Solo faltó que los dos leones que flanquean el pórtico del Palacio de Congresos, fundidos con el bronce moro de Wad-Ras por Ponciano Ponzano, agitaran sendos pañuelos blancos en señal de despedida a José Luis Rodríguez Zapatero para que el patetismo de la primera jornada del Debate sobre el estado de la Nación fuera completo. El presidente, lacrimógeno y ucrónico, recitó la sarta de naderías de su discurso y lo remató despidiéndose de la Cámara, de la oposición, de su propio grupo parlamentario y de cuantos por allí pasaban o se amontonaban en sus desordenados recuerdos.

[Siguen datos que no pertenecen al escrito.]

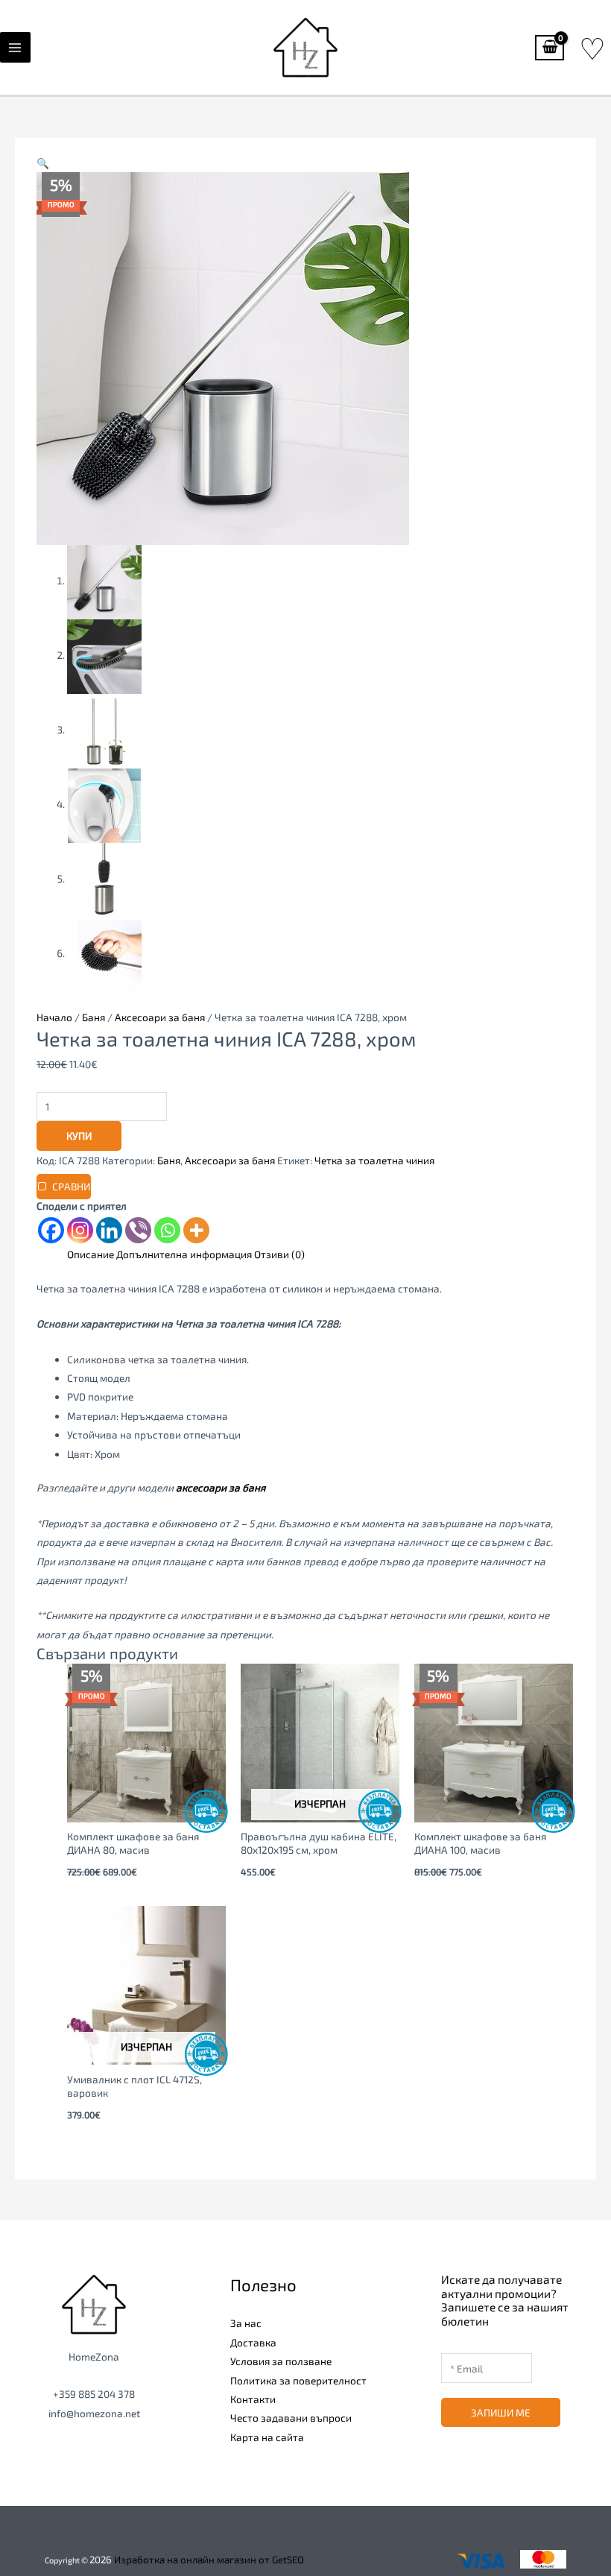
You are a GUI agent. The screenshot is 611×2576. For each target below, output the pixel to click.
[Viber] (138, 1230)
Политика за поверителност (298, 2380)
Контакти (253, 2399)
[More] (196, 1230)
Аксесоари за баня (160, 1017)
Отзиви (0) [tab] (279, 1254)
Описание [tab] (90, 1254)
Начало (54, 1017)
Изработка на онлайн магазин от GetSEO (209, 2560)
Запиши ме (501, 2412)
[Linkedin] (109, 1230)
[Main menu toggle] (15, 47)
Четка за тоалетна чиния (374, 1160)
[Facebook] (51, 1230)
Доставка (253, 2342)
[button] (43, 163)
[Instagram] (80, 1230)
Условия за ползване (281, 2361)
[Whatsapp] (167, 1230)
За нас (246, 2323)
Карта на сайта (267, 2437)
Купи (79, 1135)
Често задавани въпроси (291, 2417)
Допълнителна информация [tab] (184, 1254)
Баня (93, 1017)
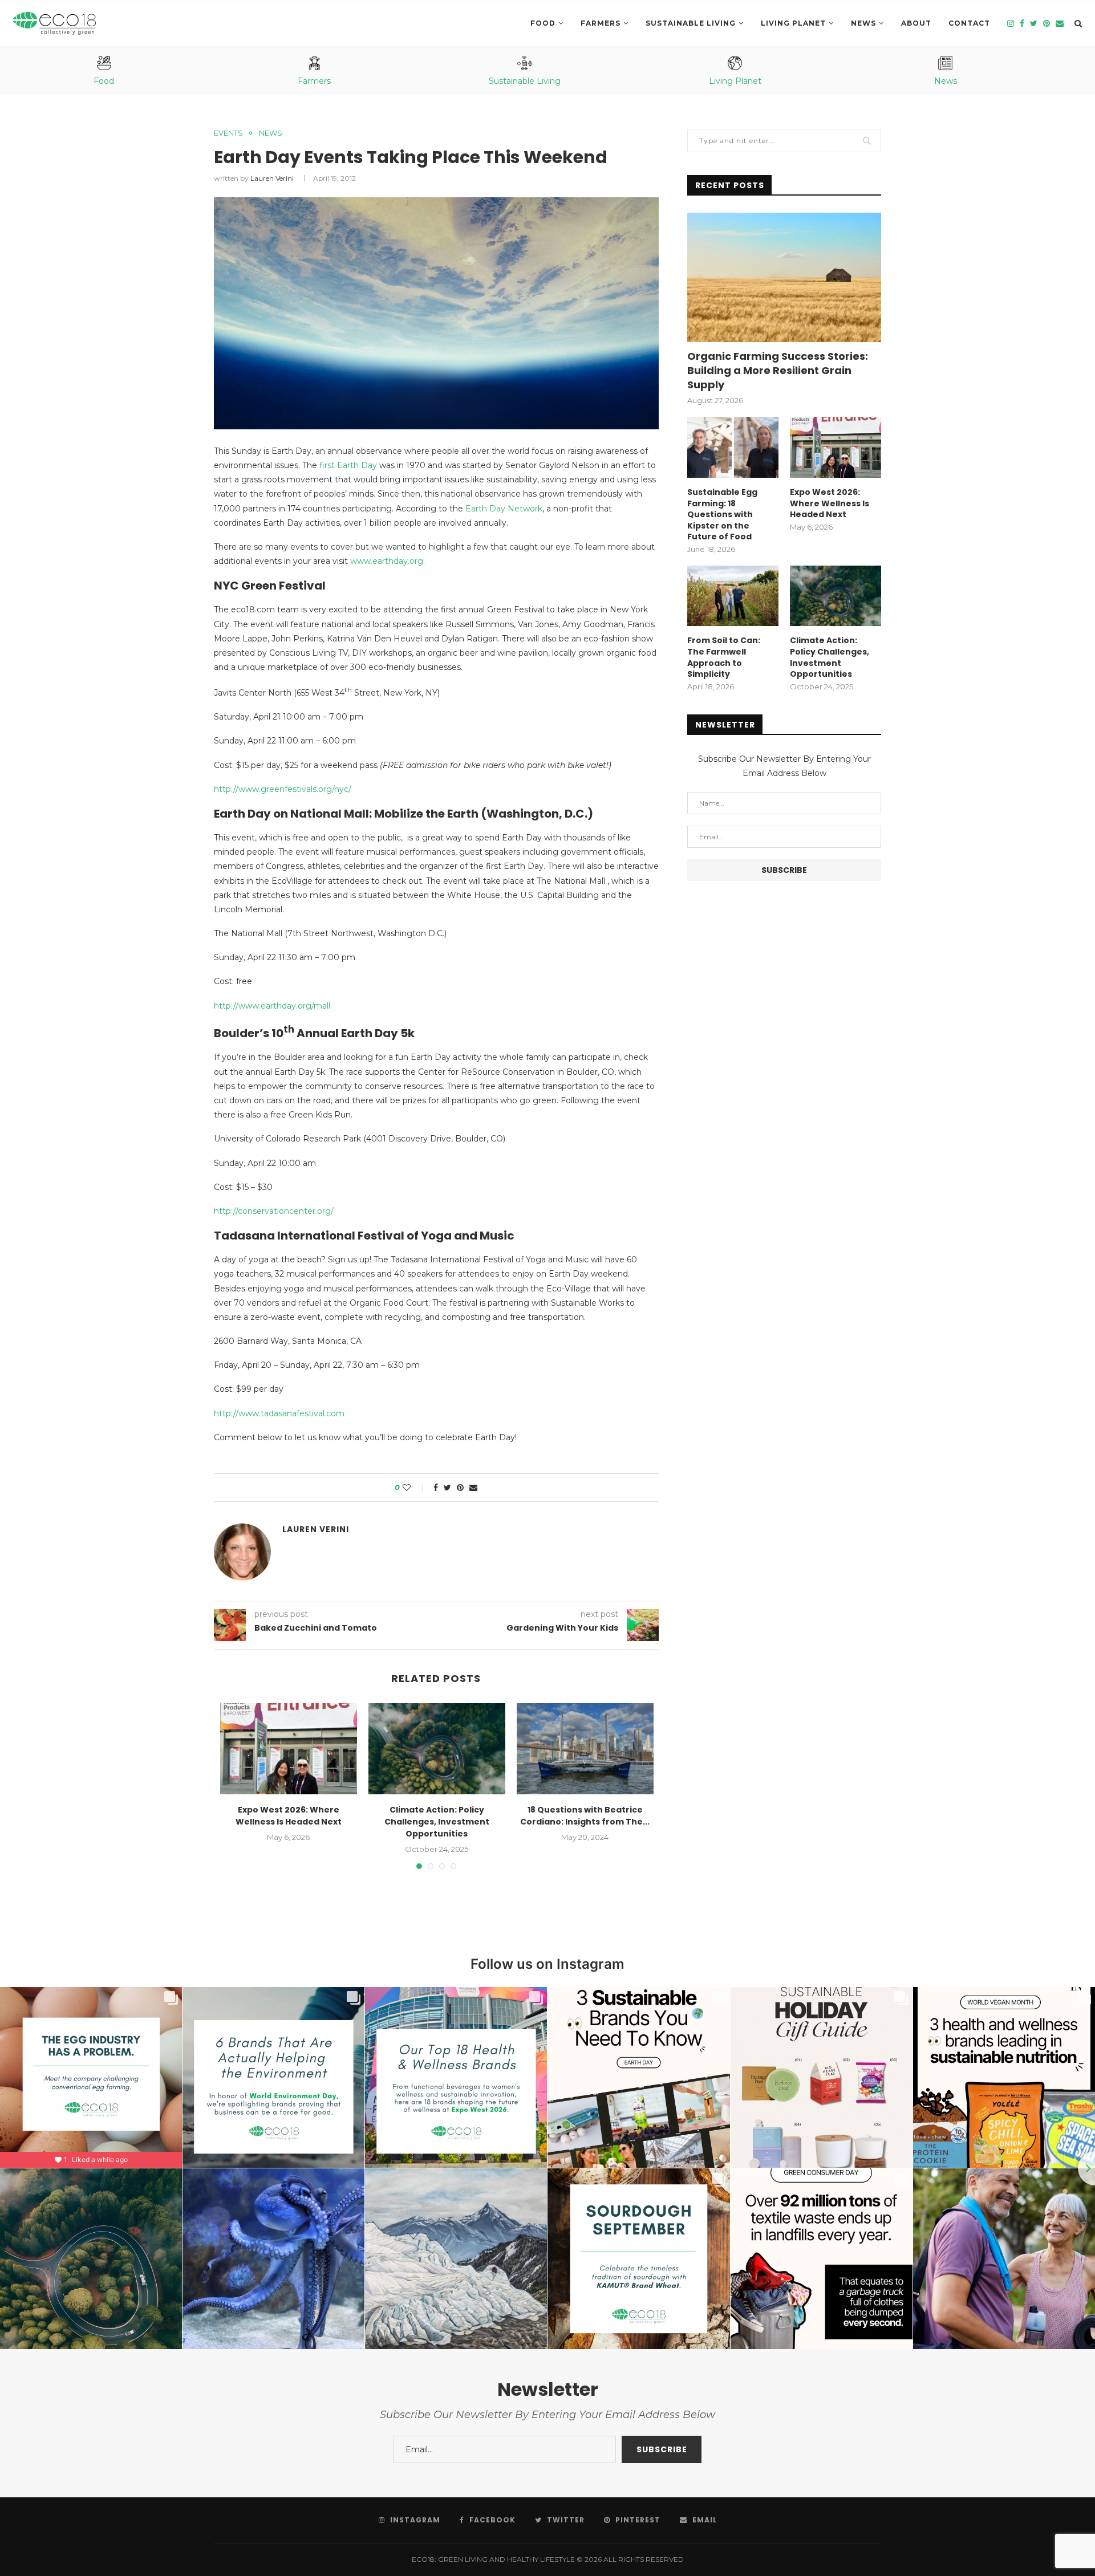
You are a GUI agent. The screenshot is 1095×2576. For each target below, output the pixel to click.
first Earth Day (348, 465)
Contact (969, 23)
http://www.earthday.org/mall (272, 1006)
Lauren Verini (272, 178)
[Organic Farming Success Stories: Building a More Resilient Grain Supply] (784, 277)
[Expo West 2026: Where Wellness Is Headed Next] (288, 1748)
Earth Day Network (503, 508)
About (916, 23)
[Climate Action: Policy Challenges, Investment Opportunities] (436, 1748)
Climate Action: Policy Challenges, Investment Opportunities (436, 1821)
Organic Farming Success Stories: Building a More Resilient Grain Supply (777, 370)
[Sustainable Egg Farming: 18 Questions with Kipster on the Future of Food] (732, 447)
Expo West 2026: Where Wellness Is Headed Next (289, 1815)
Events (228, 133)
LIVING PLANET (793, 23)
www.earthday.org (386, 561)
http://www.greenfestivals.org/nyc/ (282, 789)
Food (542, 23)
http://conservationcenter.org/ (274, 1211)
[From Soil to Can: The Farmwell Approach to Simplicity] (732, 596)
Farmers (600, 23)
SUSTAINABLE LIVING (691, 23)
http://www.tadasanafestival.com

De hecho, cerró su perorata como debiera concluir, si llega a pronunciarla, la del final del Debate de Presupuestos que es lo que nos tiene anunciado; pero, como aconseja la experiencia, no es cosa de sacar conclusiones de sus gestos ni de tomarle demasiado en serio. Tampoco a la ligera, que el poder, como los toros, tiende a resultar imprevisible y siempre es susceptible de una derrota que haga pupa.
Tan hueco y desaconsejado se presentó ayer el todavía líder socialista y ya declinante jefe del Ejecutivo que, en puridad, solo tuvo dos apuntes pretendidamente sustanciosos en su salmodia parlamentaria: el apunte de un servicio de socorro a quienes viven la tribulación de la deuda hipotecaría, algo que se escapa de sus posibilidades presupuestarias, y la proclama de una regla de gasto para las Autonomías que, sensu contrario, ya está en los Presupuestos. Nada de nada. Incluso menos que eso. Es lo inevitable en quien ya ha acabado su repertorio y, por evitar el mutis, insiste en el concierto.
Aunque algunos melómanos le llaman «Patética» a la sexta, y última, sinfonía de Chaikovski, la mayoría tenemos por la auténtica «Pathétique» la sonata para piano nº 8 de Beethoven. En el territorio de la política española no hay confusión posible. Nadie osaría disputarle a Zapatero el título exclusivo de «el patético». Se le han acentuado, en contradictoria simultaneidad, las ojeras y la sonrisa y, asincrónico en el gesto, transpira melancolía. No supo ponerse en pie, en la solemnidad de un desfile, ante la bandera norteamericana y ahora tiene que arrodillarse ante una realidad que no quiso ver venir y, peor todavía, a la que no ha podido enfrentarse. Es otro signo de su tremenda irresponsabilidad. Aunque, para él, sea algo discutido y discutible, la Nación no tiene por qué someterse al trago amargo de un líder derrotado por los acontecimientos y tan aferrado a su propio poder que, con su actitud, impide la labor de su relevo socialista y, lo que es más grave, la de su sucesor en el Ejecutivo. Patético. Y me quedo corto.